Naharnet

Air Raids Kill 27 Qaida Suspects in Yemen

Air strikes that residents said were carried out by U.S. warplanes killed 27 suspected al-Qaida militants in mountains south of the Yemeni capital, local officials said on Saturday.

"They were new recruits, youths from the region, taken by surprise by the raids which struck as they were dining in training camps" on Friday night, one official said, on condition of anonymity.

The local officials said 27 of them were killed and 55 others wounded.

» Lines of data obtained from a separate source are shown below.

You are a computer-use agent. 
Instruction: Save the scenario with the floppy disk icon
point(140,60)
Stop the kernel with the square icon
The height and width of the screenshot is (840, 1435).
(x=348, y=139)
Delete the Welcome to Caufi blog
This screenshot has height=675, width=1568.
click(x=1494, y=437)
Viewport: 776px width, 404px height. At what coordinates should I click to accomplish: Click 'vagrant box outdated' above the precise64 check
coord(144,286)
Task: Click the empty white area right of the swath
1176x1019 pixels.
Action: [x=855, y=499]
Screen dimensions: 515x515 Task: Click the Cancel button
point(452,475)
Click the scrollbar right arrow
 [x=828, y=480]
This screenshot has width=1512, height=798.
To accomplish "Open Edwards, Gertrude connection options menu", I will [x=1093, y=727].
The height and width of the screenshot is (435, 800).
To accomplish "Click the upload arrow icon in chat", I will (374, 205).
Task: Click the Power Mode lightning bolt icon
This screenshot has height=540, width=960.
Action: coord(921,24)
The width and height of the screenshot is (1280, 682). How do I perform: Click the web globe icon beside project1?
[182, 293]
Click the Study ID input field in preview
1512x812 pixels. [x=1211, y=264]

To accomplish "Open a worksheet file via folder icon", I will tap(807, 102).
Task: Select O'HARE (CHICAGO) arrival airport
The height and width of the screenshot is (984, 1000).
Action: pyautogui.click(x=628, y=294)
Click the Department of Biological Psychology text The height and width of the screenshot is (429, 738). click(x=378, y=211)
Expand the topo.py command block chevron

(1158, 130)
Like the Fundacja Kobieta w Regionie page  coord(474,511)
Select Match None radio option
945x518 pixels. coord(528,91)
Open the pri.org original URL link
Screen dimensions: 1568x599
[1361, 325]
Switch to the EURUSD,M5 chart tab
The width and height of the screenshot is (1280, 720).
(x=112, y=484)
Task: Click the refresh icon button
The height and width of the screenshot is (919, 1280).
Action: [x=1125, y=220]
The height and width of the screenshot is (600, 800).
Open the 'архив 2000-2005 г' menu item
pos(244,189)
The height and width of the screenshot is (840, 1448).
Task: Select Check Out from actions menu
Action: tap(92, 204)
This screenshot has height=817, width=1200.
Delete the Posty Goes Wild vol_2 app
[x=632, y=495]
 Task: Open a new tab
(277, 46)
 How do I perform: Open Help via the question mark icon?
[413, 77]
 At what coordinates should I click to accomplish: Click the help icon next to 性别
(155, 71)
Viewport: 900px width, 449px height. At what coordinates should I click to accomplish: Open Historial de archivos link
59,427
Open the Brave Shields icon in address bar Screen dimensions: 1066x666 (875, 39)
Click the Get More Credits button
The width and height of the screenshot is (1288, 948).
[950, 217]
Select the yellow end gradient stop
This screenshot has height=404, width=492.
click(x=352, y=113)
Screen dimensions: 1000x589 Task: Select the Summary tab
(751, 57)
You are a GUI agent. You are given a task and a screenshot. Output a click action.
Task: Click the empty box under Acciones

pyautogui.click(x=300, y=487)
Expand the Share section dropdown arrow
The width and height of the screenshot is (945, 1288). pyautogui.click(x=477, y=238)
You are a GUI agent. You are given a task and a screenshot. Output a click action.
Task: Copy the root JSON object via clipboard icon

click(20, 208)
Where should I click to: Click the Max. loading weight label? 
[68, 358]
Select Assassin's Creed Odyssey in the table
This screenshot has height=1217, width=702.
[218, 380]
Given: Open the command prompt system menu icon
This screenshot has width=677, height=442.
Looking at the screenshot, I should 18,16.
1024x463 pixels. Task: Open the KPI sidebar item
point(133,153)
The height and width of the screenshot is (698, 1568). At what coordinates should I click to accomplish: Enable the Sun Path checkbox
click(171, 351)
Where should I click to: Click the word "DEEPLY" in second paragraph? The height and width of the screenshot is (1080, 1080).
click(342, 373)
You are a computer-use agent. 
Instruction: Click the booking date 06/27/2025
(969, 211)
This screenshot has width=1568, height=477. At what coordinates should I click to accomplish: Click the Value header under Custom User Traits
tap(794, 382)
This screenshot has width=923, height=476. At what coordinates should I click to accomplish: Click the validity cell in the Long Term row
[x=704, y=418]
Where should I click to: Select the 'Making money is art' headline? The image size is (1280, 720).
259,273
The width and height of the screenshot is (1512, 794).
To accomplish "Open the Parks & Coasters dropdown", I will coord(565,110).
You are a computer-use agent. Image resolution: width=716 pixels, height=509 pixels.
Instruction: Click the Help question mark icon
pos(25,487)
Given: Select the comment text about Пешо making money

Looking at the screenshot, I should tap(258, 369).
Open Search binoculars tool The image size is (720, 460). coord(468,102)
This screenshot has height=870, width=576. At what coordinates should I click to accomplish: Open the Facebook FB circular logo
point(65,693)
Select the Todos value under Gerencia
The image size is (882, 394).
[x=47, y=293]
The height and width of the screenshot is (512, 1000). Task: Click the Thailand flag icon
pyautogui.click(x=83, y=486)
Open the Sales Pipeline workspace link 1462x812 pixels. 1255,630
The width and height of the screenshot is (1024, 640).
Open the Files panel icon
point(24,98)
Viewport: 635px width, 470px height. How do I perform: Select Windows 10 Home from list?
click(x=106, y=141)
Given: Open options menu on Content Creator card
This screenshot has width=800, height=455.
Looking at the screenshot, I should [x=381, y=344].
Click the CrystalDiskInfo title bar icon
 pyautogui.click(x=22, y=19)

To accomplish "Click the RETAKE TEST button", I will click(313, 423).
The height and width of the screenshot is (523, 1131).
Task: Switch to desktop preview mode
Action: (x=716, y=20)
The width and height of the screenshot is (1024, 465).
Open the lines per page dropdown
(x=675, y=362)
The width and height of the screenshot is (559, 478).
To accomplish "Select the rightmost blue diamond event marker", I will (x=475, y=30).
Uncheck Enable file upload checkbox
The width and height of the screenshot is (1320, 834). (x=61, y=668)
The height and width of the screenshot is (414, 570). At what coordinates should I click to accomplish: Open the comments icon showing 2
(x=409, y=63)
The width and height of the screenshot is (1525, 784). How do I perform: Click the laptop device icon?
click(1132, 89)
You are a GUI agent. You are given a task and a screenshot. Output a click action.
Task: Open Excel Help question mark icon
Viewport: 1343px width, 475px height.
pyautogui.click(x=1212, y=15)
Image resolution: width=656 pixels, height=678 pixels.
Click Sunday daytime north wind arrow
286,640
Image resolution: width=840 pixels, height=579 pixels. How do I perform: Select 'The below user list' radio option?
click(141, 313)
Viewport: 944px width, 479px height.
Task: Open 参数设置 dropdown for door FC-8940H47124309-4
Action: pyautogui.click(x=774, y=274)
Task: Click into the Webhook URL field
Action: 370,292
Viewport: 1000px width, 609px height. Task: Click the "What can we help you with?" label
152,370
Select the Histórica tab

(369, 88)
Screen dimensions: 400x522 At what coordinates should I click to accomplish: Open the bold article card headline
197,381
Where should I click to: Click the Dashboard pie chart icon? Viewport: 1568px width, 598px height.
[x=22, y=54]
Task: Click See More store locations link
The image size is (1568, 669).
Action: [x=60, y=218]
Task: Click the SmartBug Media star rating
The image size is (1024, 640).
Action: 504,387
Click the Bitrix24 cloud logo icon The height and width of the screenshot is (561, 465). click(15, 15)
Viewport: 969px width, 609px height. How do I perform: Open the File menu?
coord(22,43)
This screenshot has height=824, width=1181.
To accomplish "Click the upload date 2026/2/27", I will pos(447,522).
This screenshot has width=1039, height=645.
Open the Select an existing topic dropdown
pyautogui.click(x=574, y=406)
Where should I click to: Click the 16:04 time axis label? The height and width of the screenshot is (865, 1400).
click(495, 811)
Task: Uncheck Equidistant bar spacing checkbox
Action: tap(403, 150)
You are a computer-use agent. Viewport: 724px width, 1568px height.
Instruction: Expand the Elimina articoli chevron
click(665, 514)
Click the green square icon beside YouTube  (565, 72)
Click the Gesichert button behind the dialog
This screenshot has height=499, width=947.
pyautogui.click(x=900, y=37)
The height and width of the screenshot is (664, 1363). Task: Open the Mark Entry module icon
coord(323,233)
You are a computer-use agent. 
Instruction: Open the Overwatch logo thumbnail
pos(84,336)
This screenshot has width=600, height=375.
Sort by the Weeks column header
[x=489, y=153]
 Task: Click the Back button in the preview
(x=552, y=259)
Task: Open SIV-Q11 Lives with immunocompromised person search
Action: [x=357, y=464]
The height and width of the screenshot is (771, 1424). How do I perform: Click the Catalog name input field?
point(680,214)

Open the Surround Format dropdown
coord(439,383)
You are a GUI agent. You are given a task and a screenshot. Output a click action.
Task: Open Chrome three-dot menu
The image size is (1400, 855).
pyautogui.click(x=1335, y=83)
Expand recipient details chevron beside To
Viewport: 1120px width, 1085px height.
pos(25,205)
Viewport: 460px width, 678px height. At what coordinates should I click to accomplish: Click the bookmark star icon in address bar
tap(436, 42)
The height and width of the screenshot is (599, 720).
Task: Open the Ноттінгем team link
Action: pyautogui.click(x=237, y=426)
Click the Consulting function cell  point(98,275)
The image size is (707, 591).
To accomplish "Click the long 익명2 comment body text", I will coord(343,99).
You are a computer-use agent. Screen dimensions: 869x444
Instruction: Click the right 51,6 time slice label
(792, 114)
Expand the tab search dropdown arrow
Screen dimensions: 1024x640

Security sources said earlier that 23 of the suspected al-Qaida fighters were killed in the air raids on their positions in a mountainous area of Al-Bayda province.

The raids hit three villages west of the provincial capital, also called al-Bayda -- al-Makhnaq, al-Dooqi and al-Mamdud, the sources said.

Residents said the raids were carried out by U.S. aircraft, but those accounts could not be immediately verified.

Yemen is the ancestral homeland of slain al-Qaida leader Osama bin Laden and the jihadist network took advantage of a protracted anti-government uprising last year to seize large swathes of the south and east.

Washington has long made the country a major focus of its "war on terror".

Two of the raids, launched from around 9:00 pm (1800 GMT) and lasting around three hours in total, struck the homes of Ahmed and Ali al-Humaiqani, two residents of Wadi al-Makhnaq, witnesses said.

"An Al-Qaida training camp can be found in Wadi al-Makhnaq," one local resident told AFP.

"Several armed men arrived in multiple vehicles, along with two trucks loaded with weapons and ammunition boxes, and attended Friday prayers in Wadi al-Makhnaq," said the resident, who declined to be identified.

Islamist militants, some of them al-Qaida loyalists, launched a major offensive in al-Bayda province in January, that brought them just 200 kilometers (125 miles) from the capital, the closest they have reached.

That month, around 1,000 al-Qaida fighters swept the town of Rada and overran it within hours, holding it for nine days before withdrawing under pressure from Yemen's powerful tribal leaders.

Several families have fled al-Makhnaq in recent days, seeking refuge in nearby villages, fearful of the increasing presence of al-Qaida fighters and loyalists near their own village, local sources said.

The jihadists' Yemen branch, al-Qaida in the Arabian Peninsula (AQAP), exploited the decline in central government control that accompanied bloody nationwide protests last year that eventually forced veteran strongman Ali Abdullah Saleh from power.

In recent years, the U.S. Defense Department has provided hundreds of millions of dollars worth of equipment and training designed to help Yemen's special forces counter AQAP.

Al-Qaida has announced the death of an important regional commander in Yemen who had threatened Western targets and narrowly escaped capture in 2010, a U.S. monitoring group reported on Thursday.

Muhammad al-Hanq died from illness on March 4, AQAP announced in a statement issued on jihadist forums and picked up by the SITE Intelligence Group.